Qatar’s overall banking system loan growth slowed 2.7 per cent year-on-year in May, which compares with average monthly loan growth of 11 per cent year-on-year in 2017 and 8 per cent earlier in 2018, EFG Hermes said in a report.
The slowdown has come on the back of a sharp deceleration in the public sector’s credit growth, which has declined 8 per cent since the beginning of this year and 4.4 per cent when compared to the same period of last year.
“We think there are downside risks to our average loan growth estimate for Qatar of 8 per cent this year,” EFG Hermes analysts Elena Sanchez-Cabezudo and Ahmed El Shazly said in the report. “We had expected a slowdown in credit growth – slowdown in economic growth, mainly in real estate and tourism, and some large infrastructure projects almost completed, thus reduced financing needs from the government – but not as sharp as the May figures suggest.”
Qatar’s banks are struggling with lower profitability, deteriorating asset quality and squeezed margins amid the ongoing Arab quartet boycott by Saudi Arabia, the UAE, Bahrain and Egypt that has crimped economic growth, especially in the tourism and construction sectors.

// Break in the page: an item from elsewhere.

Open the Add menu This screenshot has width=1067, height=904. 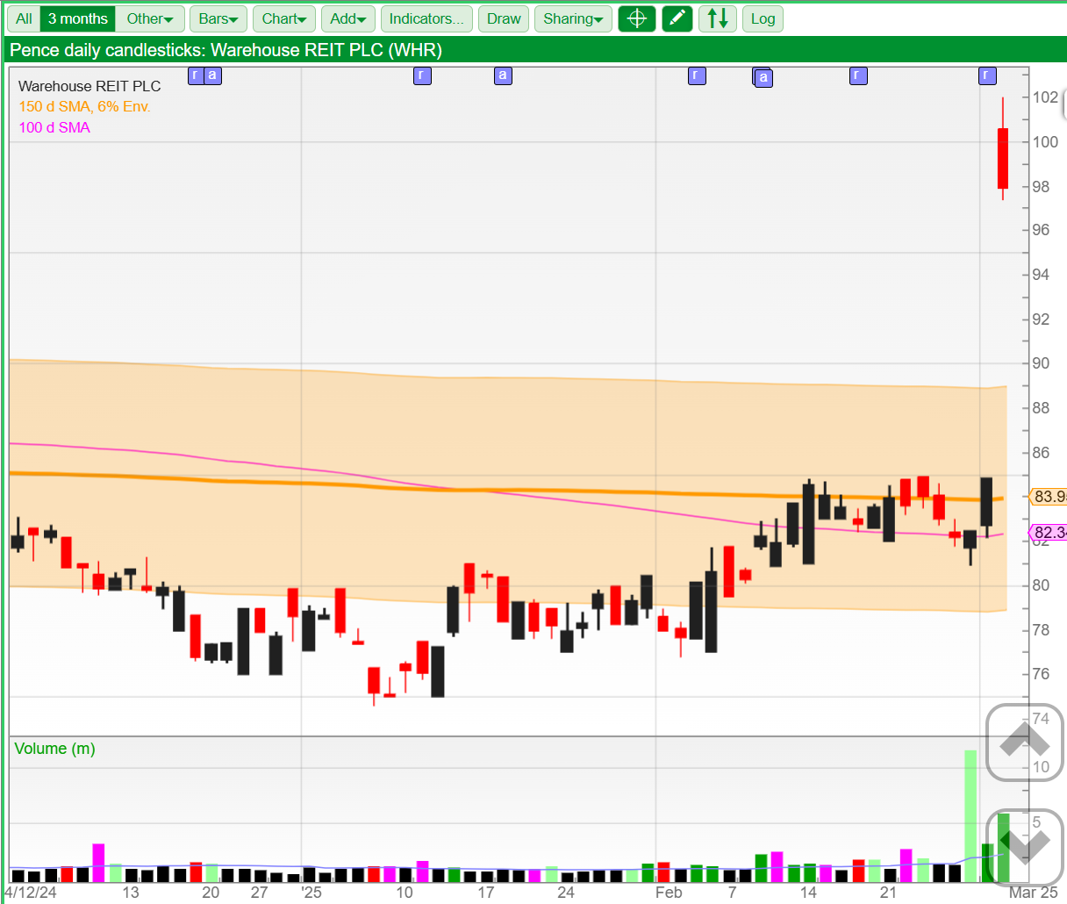(348, 18)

Qatar’s banks had their outlook downgraded to negative from stable by Moody’s Investors Service in August 2017 as operating conditions weakened and funding pressures mounted after the quartet cut ties with Doha on June 5 last year, accusing it of supporting terrorism.

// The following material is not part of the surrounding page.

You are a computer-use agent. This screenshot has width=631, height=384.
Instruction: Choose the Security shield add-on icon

Deposit growth in the banking system also slowed to 3 per cent in May from a year earlier. Total deposits are down by 8 per cent in May 2018 from December 2017 levels, mainly on the back of lower public-sector deposits, which have also shrunk by 8 per cent year-to-date, EFG Hermes noted.

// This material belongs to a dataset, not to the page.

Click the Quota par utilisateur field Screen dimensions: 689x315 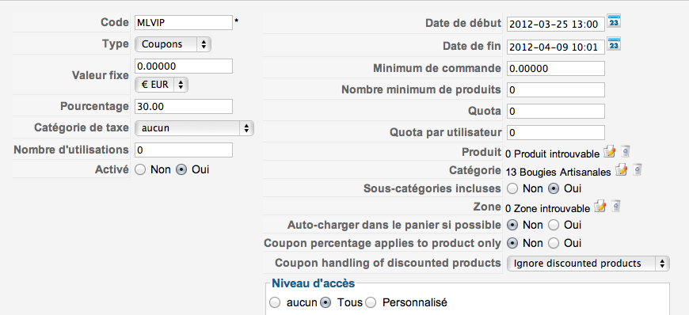556,132
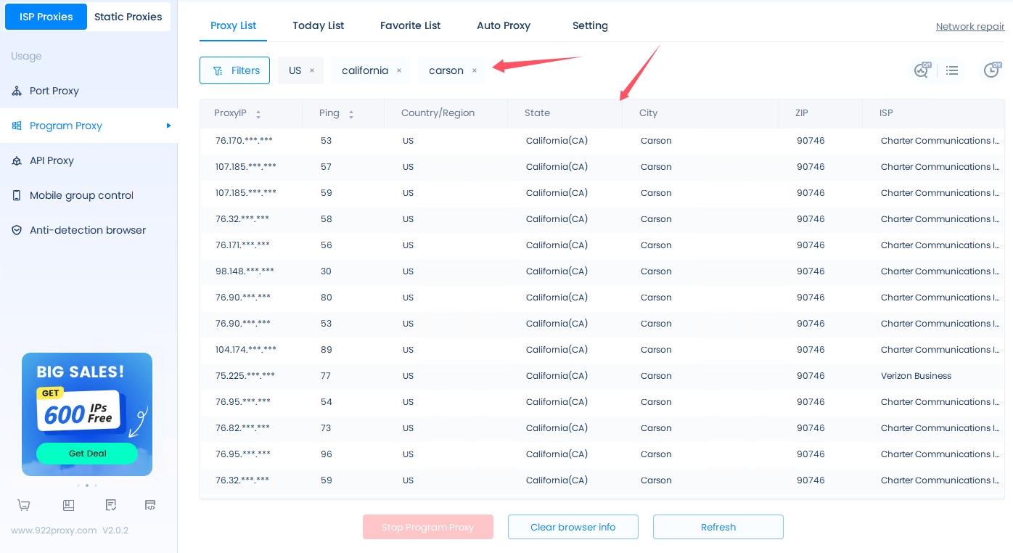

The Qatari government tried to support its banking system with public sector deposits in the months following the implementation of the boycott but the lenders in the country believe it was one-off and do not expect similar inflows from the government this year, according to the EFG-Hermes report.
“Because of this, and given higher interest rates, which do not benefit Qatar banks [low share of low-cost deposits], banks are expecting a decline in margins this year,” EFG-Hermes noted. The lenders, it added, expect a decline of 10 to 15 basis points in margins, which already have been subject to some pressure in the first quarter of 2018.
“Slower loan growth and narrower margins will drive, on our estimates, low single-digit earnings growth for Qatar banks this year.”